Report back every line below that carries the word "agent".
[Records for the exercise — start]
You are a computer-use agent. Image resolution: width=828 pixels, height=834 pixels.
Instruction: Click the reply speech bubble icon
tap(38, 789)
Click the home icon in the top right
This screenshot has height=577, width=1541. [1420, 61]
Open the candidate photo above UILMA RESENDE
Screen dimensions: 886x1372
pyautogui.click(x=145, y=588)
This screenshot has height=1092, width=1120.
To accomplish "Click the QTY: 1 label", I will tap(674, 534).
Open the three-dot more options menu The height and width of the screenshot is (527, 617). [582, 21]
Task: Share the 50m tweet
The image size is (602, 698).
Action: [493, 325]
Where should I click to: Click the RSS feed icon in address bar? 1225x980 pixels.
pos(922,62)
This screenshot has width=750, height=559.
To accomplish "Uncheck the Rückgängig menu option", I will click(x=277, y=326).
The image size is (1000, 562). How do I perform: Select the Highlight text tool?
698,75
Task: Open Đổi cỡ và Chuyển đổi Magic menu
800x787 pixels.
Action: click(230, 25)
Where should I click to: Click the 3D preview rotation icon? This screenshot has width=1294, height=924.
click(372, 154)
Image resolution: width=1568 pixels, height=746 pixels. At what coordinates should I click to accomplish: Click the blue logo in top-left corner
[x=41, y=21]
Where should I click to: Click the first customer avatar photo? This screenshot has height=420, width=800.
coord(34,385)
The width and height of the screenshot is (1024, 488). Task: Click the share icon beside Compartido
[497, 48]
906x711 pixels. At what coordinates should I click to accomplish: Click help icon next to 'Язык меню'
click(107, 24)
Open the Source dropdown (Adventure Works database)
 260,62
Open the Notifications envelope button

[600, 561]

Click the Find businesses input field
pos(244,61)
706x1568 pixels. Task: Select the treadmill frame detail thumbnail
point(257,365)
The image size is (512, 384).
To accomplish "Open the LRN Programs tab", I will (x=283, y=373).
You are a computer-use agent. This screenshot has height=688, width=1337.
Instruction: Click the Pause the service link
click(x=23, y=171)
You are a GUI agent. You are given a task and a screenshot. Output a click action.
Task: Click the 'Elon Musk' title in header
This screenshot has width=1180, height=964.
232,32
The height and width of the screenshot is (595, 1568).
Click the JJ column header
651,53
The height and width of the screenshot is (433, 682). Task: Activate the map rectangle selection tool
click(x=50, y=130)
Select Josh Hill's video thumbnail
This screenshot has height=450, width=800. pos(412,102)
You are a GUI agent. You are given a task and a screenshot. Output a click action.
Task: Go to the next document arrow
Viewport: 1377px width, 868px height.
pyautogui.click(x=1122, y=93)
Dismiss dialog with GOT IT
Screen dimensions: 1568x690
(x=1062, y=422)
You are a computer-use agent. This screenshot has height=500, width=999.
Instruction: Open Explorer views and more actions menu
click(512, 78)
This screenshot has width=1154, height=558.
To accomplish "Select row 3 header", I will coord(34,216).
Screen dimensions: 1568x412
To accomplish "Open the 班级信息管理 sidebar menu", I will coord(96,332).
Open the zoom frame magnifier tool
[Records for the exercise — finish]
→ The answer
You are a computer-use agent. Image resolution: width=828 pixels, height=834 pixels.
You are a computer-use agent. This screenshot has height=688, width=1337.
You are a GUI agent. You are given a task and a screenshot. Output a click action.
You are a GUI agent. You are given a task and a screenshot. Output a click action.
You are a computer-use agent. This screenshot has height=500, width=999.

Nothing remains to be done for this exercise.